修復された顔面を見せつけるように、そのハエトンボが牙を曝け出す。
「「暴食……『暴食のベルゼ』か。ああ、そうか、同類なんだな。ならば」」
アンティークはノコギリを放り捨てると、右腕の装甲を展開させ、内部から魔法陣と共に結晶の牙を生成させた。
「「喰らい尽くせ! エクリプス・ファング‼︎」」
まるでヒーローごっこをする子供のように、必殺の技名を宣言する二人の少年は、アンティークの牙パンチで、逆にハエトンボを顔面から喰らってやった。
牙が蟲の外骨格を吸収したのか、失われた左腕と装甲が、二人の高笑いと共に修復されていった。
「「おもしろいな、この世界は!」」
アンティークは、修復されたばかりの全身の装甲を更に展開し、そこから結晶弾を周囲に放出していく。尚も迫るハエトンボは、もはや遊び道具でしかない。
「「吹き荒べ! ディス・ライト!」」
開け放たれた装甲、全身の幾何学模様から、夥しい量の粒子が放たれた。熱を帯びた光が穿つ。周囲の蟲を焼き殺す。
「「さあ、踊れ! ディス・プリズム!」」
煌めく光が結晶に反射して、乱れた欲望が蟲と街を蹂躙した。
こいつは、周囲の被害を考えていない。健人たちを助けてくれた赤髪でも、もちろん健人でさえない。

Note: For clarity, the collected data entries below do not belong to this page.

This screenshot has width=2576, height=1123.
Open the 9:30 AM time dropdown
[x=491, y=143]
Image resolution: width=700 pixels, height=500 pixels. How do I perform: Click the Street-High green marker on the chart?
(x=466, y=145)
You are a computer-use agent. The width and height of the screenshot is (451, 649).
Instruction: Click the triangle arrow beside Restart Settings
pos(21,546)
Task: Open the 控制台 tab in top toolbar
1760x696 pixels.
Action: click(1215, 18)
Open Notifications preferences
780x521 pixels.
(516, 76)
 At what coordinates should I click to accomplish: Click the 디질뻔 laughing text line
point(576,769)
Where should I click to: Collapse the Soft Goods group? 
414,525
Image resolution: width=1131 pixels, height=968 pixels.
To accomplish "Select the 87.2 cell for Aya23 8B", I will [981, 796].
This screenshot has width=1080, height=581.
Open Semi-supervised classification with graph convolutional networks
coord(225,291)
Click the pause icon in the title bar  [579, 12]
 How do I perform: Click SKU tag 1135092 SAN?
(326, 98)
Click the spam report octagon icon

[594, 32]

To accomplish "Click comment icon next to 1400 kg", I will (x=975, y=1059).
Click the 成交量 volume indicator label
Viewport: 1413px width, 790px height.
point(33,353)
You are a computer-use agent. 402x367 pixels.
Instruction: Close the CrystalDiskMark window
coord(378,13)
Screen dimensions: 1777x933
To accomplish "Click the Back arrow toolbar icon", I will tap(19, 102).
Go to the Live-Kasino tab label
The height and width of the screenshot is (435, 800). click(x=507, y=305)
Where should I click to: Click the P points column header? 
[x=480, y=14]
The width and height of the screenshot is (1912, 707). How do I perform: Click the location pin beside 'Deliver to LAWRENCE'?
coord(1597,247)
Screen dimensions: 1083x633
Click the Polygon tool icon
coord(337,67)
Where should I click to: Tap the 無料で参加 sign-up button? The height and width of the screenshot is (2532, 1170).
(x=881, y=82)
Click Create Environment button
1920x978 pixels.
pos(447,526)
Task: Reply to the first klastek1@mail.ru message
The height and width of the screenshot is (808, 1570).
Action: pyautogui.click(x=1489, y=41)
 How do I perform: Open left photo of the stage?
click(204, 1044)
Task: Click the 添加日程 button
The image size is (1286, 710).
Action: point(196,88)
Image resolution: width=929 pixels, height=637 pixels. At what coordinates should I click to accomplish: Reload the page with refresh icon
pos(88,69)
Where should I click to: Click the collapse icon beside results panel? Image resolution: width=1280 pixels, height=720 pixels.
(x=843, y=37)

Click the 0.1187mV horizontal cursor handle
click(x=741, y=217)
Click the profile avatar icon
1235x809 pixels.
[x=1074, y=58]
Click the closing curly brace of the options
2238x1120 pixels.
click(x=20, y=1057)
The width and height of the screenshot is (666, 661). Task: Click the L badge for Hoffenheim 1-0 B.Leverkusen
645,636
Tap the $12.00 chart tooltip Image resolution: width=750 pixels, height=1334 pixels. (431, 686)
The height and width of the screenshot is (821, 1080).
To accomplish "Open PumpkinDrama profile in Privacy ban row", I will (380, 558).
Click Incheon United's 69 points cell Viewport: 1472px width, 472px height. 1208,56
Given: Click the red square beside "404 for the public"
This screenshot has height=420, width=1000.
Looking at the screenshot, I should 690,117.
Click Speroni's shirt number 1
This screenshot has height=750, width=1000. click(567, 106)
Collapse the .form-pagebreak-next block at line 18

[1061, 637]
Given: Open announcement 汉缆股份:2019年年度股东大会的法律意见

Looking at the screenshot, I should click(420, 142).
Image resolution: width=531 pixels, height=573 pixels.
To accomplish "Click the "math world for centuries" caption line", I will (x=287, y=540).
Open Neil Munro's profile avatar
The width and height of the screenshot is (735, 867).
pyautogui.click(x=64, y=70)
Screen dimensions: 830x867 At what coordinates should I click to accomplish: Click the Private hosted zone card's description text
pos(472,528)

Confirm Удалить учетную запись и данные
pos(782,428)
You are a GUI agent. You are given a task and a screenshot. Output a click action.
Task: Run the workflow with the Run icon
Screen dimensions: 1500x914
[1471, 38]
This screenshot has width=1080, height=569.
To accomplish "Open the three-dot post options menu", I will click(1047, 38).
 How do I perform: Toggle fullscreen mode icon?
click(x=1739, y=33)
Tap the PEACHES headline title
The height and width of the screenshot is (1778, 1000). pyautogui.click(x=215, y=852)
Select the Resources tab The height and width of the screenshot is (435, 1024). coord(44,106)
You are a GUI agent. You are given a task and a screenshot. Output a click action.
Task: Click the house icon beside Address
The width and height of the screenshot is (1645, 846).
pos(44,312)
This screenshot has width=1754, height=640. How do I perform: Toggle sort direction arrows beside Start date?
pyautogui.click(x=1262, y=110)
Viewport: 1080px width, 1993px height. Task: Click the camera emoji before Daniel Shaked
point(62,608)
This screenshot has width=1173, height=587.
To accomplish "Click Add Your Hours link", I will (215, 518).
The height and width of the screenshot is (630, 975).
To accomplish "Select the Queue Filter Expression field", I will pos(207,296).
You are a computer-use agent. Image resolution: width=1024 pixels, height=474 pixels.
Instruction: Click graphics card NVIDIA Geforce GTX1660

至近距離で男の子のネーミングセンスを聞かされる菫は、頭が痛くなってくる。
◆
「なんなの、あれ」
東区へと辿り着いた騎士団のサツキは、異常な機体に面食らった。しかし、すぐさま気を取り直すと、アンティークへコンタクトを試むため、オープンチャンネルで呼びかける。
「私は、神聖アルカド皇国、遊撃騎士団所属、黒須砂月です。貴方は、何者ですか⁉︎」
「「何者……? 俺は、俺だ!」」
再び、面食らった。訳がわからない。ステレオで返答した理由が分からない。サツキには、二人乗りという発想は無かった。